Пытаюсь тренировать модель HuggingFace
пытаюсь тренировать модель, получаю ошибку, но не понимаю, как её решить. Гугл ничего путного не дал
ValueError: The batch received was empty, your model won't be able to train on it. Double-check that your training dataset contains keys expected by the model: input_ids,attention_mask,token_type_ids,position_ids,head_mask,inputs_embeds,labels,output_attentions,output_hidden_states,return_dict,labels,label,label_ids.
Вот, сам код
## imports
from datasets import Dataset
from sklearn.datasets import fetch_20newsgroups
from sklearn.model_selection import train_test_split
from transformers import (
AutoTokenizer,
AutoModelForSequenceClassification,
Trainer,
TrainingArguments,
)
## data
# Load 20-newsgroup dataset and arrange it into a list of tuples
# data = [("description1", "category1"), ("description2", "category2"), ...]
newsgroups_train = fetch_20newsgroups(subset="train")
data = [
(
newsgroups_train.data[i],
newsgroups_train.target_names[newsgroups_train.target[i]],
)
for i in range(len(newsgroups_train.data))
]
## Prepare the dataset
descriptions = [item[0] for item in data]
categories = [item[1] for item in data]
# Tokenizer and Model
model_name = "bert-base-uncased"
tokenizer = AutoTokenizer.from_pretrained(model_name)
model = AutoModelForSequenceClassification.from_pretrained(
model_name, num_labels=len(set(categories))
)
## Encoding data
def encode(examples):
return tokenizer(examples["text"], truncation=True, padding="max_length")
## Train/Test split
(
train_descriptions,
test_descriptions,
train_categories,
test_categories,
) = train_test_split(descriptions, categories, test_size=0.2)
training_args = TrainingArguments("test_trainer")
def hugginface_dataset(text, labels):
return Dataset.from_dict(
{
"text": text,
"labels": labels,
}
)
train_dataset = hugginface_dataset(train_descriptions, train_categories)
test_dataset = hugginface_dataset(test_descriptions, test_categories)
## Define trainer
trainer = Trainer(
model=model,
args=training_args,
train_dataset=encode(train_dataset),
eval_dataset=encode(test_dataset),
# compute_metrics=compute_metrics,
)
## Train the model
trainer.train()
# Evaluation
train_metrics = trainer.evaluate(train_dataset)

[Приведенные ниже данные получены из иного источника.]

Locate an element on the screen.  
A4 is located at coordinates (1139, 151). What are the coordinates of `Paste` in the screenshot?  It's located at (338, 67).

test_metrics = trainer.evaluate(test_dataset)
# Print metrics
print("Training metrics:", train_metrics)
print("Testing metrics:", test_metrics)
# Collect metrics
metrics = {"train": train_metrics, "test": test_metrics}
# Plot metrics
plt.figure(figsize=(10, 6))
for metric in ["loss", "accuracy"]:
plt.plot(
["train", "test"],
[metrics["train"][metric], metrics["test"][metric]],
label=metric,
)
plt.legend()
plt.title("Training and testing metrics")
plt.show()
##